I have a somewhat complex procedure that contains nested loop and a subgroupBarrier
.
In a simplified form it looks like
while(true){
while(some_condition){
if(end_condition){
atomicAdd(some_variable,1);
debugPrintfEXT("%d:%d",gl_SubgroupID,gl_SubgroupInvocationID.x);
subgroupBarrier();
if(gl_SubgroupInvocationID.x==0){
debugPrintfEXT("Finish! %d", some_variable);
// do some final stuff
}
return; // this is the only return in the entire procedure
}
// do some stuff
}
// do some stuff
}
Overall the procedure is correct and it does what's expected from it. All subgroup threads always eventually reach the end condition. However, in my logs I see
0:2
0:3
0:0
Finish! 3
0:1
And it's not just the matter of logs being displayed out of order. I perform atomic addition and it seems to be wrong too. I need all threads to finish all their atomic operations before printing Finish!
. If the subgroupBarrier()
worked correctly, it should print 4
, but in my case it prints 3
. I've been mostly following this tutorial
https://www.khronos.org/blog/vulkan-subgroup-tutorial
and it says that
void subgroupBarrier()
performs a full memory and execution barrier - basically when an invocation returns fromsubgroupBarrier()
we are guaranteed that every invocation executed the barrier before any return, and all memory writes by those invocations are visible to all invocations in the subgroup.
Interestingly I tried changing if(gl_SubgroupInvocationID.x==0)
to other numbers. For example if(gl_SubgroupInvocationID.x==3)
yields
0:2
0:3
Finish! 2
0:0
0:1
So it seems like the subgroupBarrier()
is entirely ignored.
Could the nested loop be the cause of the problem or is it something else?
Edit:
I provide here more detailed code
#version 450
#extension GL_KHR_shader_subgroup_basic : enable
#extension GL_EXT_debug_printf : enable
layout (local_size_x_id = GROUP_SIZE_CONST_ID) in; // this is a specialization constant whose value always matches the subgroupSize
shared uint copied_faces_idx;
void main() {
const uint chunk_offset = gl_WorkGroupID.x;
const uint lID = gl_LocalInvocationID.x;
// ... Some less important stuff happens here ...

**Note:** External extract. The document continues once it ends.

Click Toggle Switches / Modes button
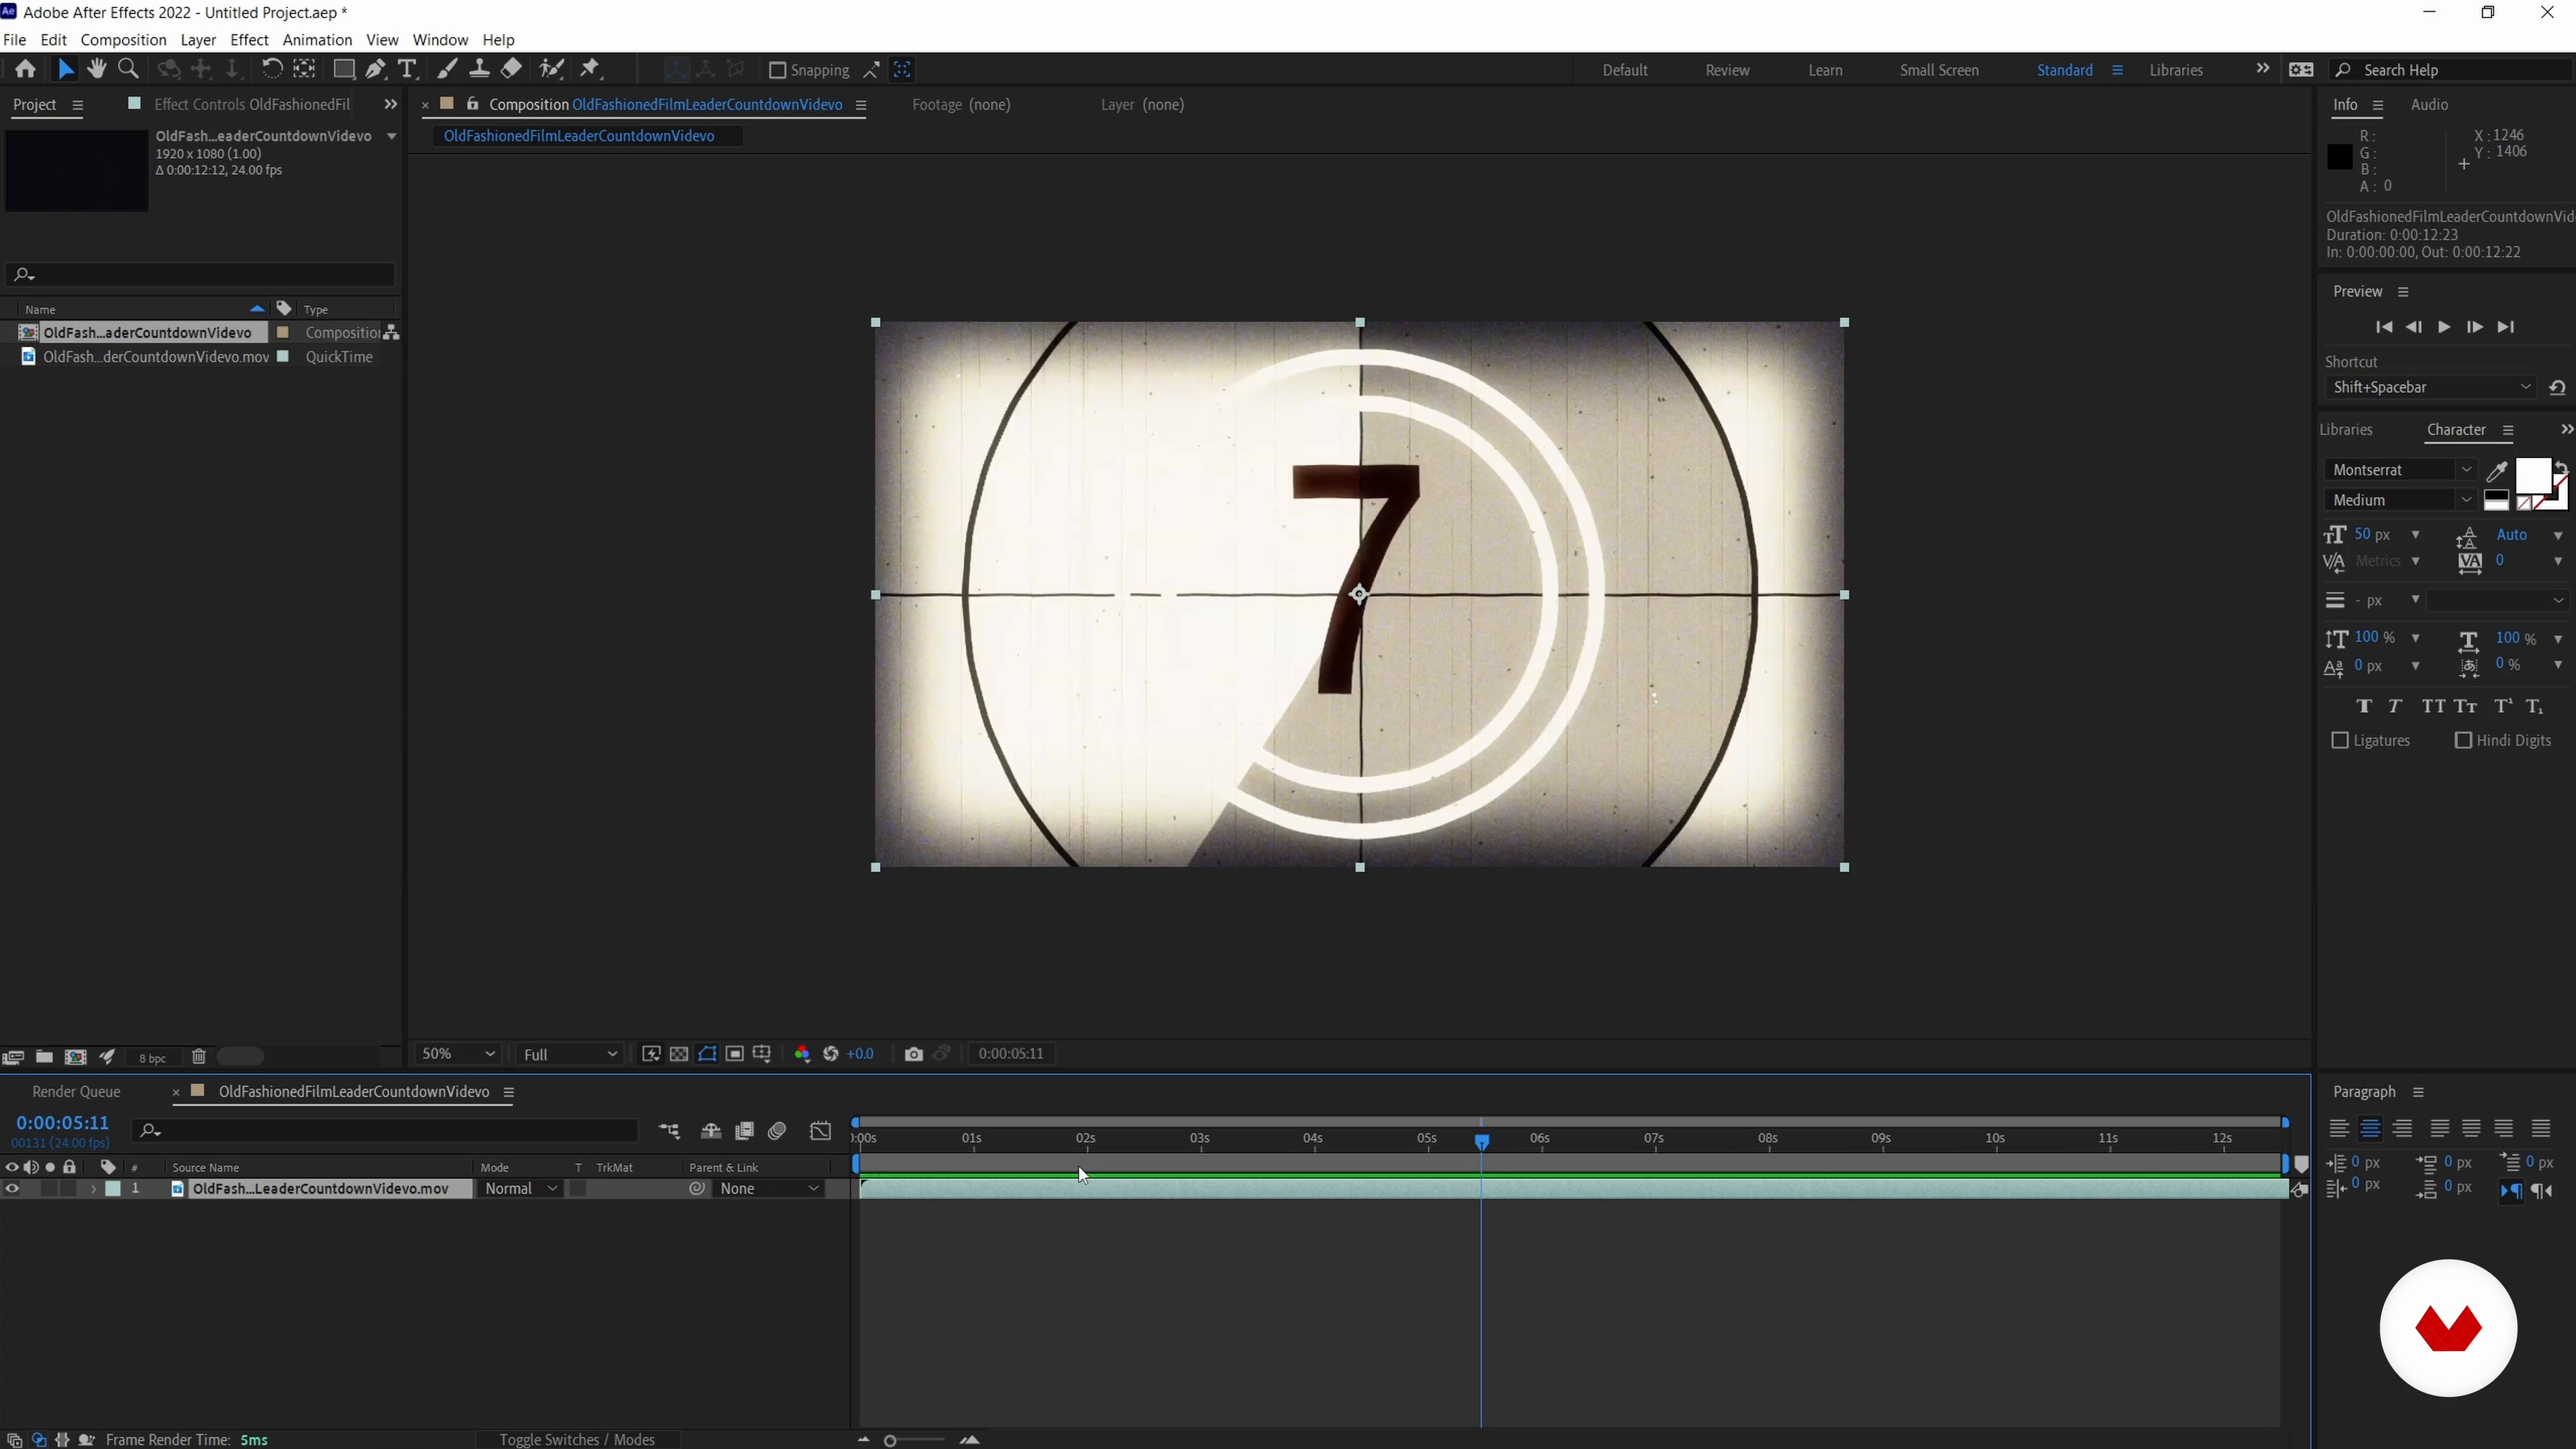This screenshot has width=2576, height=1449. [577, 1440]
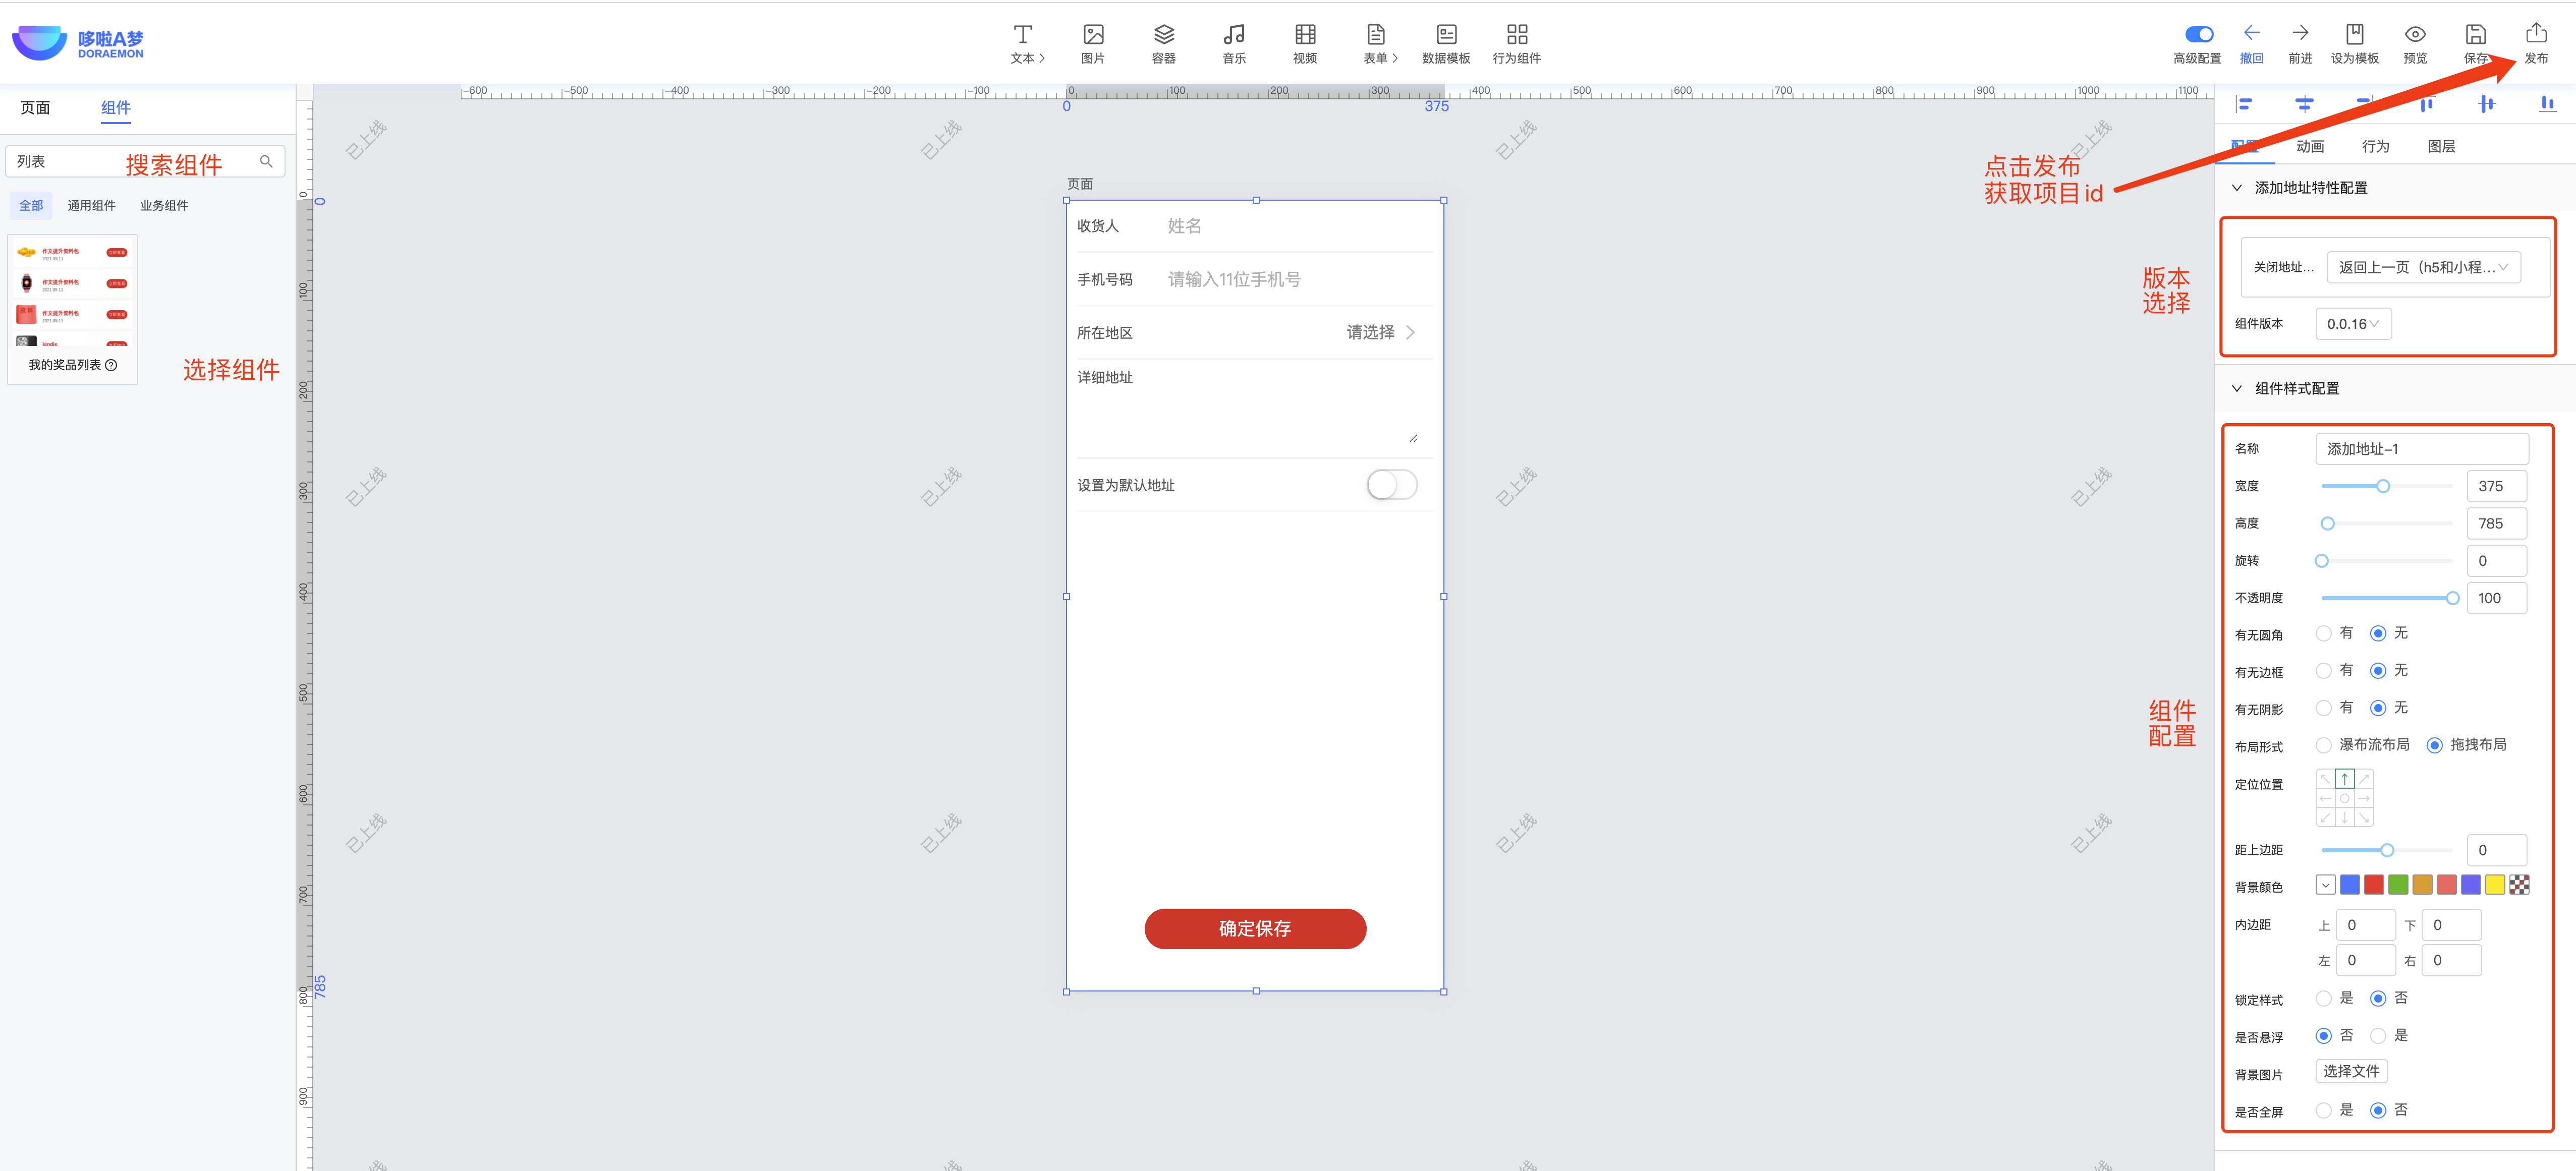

const uint[2] ending = uint[2](relocated_leading_faces_ending, relocated_trailing_faces_ending);
const uint[2] beginning = uint[2](offset_to_relocated_leading_faces, offset_to_relocated_trailing_faces);
uint part = 0;
face_offset = lID;
Face face_to_relocate = faces[face_offset];
i=-1;
debugPrintfEXT("Stop 1: %d %d",gl_SubgroupID,gl_SubgroupInvocationID.x);
subgroupBarrier(); // I added this just to test see what happens
debugPrintfEXT("Stop 2: %d %d",gl_SubgroupID,gl_SubgroupInvocationID.x);
while(true){
while(face_offset >= ending[part]){
part++;
if(part>=2){
debugPrintfEXT("Stop 3: %d %d",gl_SubgroupID,gl_SubgroupInvocationID.x);
subgroupBarrier();
debugPrintfEXT("Stop 4: %d %d",gl_SubgroupID,gl_SubgroupInvocationID.x);
for(uint i=lID;i<inserted_face_count;i+=GROUP_SIZE){
uint offset = atomicAdd(copied_faces_idx,1);
face_to_relocate = faces_to_be_inserted[i];
debugPrintfEXT("Stop 5: %d %d",gl_SubgroupID,gl_SubgroupInvocationID.x);
tmp_faces_copy[offset+1] = face_to_relocate.x;
tmp_faces_copy[offset+2] = face_to_relocate.y;
}
subgroupBarrier(); // Let's make sure that copied_faces_idx has been incremented by all threads.
if(lID==0){
debugPrintfEXT("Finish! %d",copied_faces_idx);
save_copied_face_count_to_buffer(copied_faces_idx);
}
return;
}
face_offset = beginning[part] + lID;
face_to_relocate = faces[face_offset];
}
i++;
if(i==removed_face_count||shared_faces_to_be_removed[i]==face_to_relocate.x){
remove_face(face_offset, i);
debugPrintfEXT("remove_face: %d %d",gl_SubgroupID,gl_SubgroupInvocationID.x);
face_offset+=GROUP_SIZE;
face_to_relocate = faces[face_offset];
i=-1;
}
}
}
Basically what this code does is equivalent to
outer1:for(every face X in polygon beginning){
for(every face Y to be removed from polygons){
if(X==Y){
remove_face(X);
continue outer1;
}
}
}
outer2:for(every face X in polygon ending){
for(every face Y to be removed from polygons){
if(X==Y){
remove_face(X);
continue outer2;
}
}
}
for(every face Z to be inserted in the middle of polygon){
insertFace(Z);
}
save_copied_face_count_to_buffer(number_of_faces_copied_along_the_way);
The reason why my code looks so convoluted is because I wrote it in a way that is more parallelizable and tries to minimize the number of inactive threads (considering that usually threads in the same subgroup have to execute the same instruction).
I also added a bunch more of debug prints and one more barrier just to see what happens. Here are the logs that i got
Stop 1: 0 0
Stop 1: 0 1
Stop 1: 0 2
Stop 1: 0 3
Stop 2: 0 0
Stop 2: 0 1
Stop 2: 0 2
Stop 2: 0 3
Stop 3: 0 2
Stop 3: 0 3
Stop 4: 0 2
Stop 4: 0 3
Stop 5: 0 2
Stop 5: 0 3
remove_face: 0 0
Stop 3: 0 0
Stop 4: 0 0
Stop 5: 0 0
Finish! 3 // at this point value 3 is saved (which is the wrong value)
remove_face: 0 1
Stop 3: 0 1
Stop 4: 0 1
Stop 5: 0 1 // at this point atomic is incremented and becomes 4 (which is the correct value)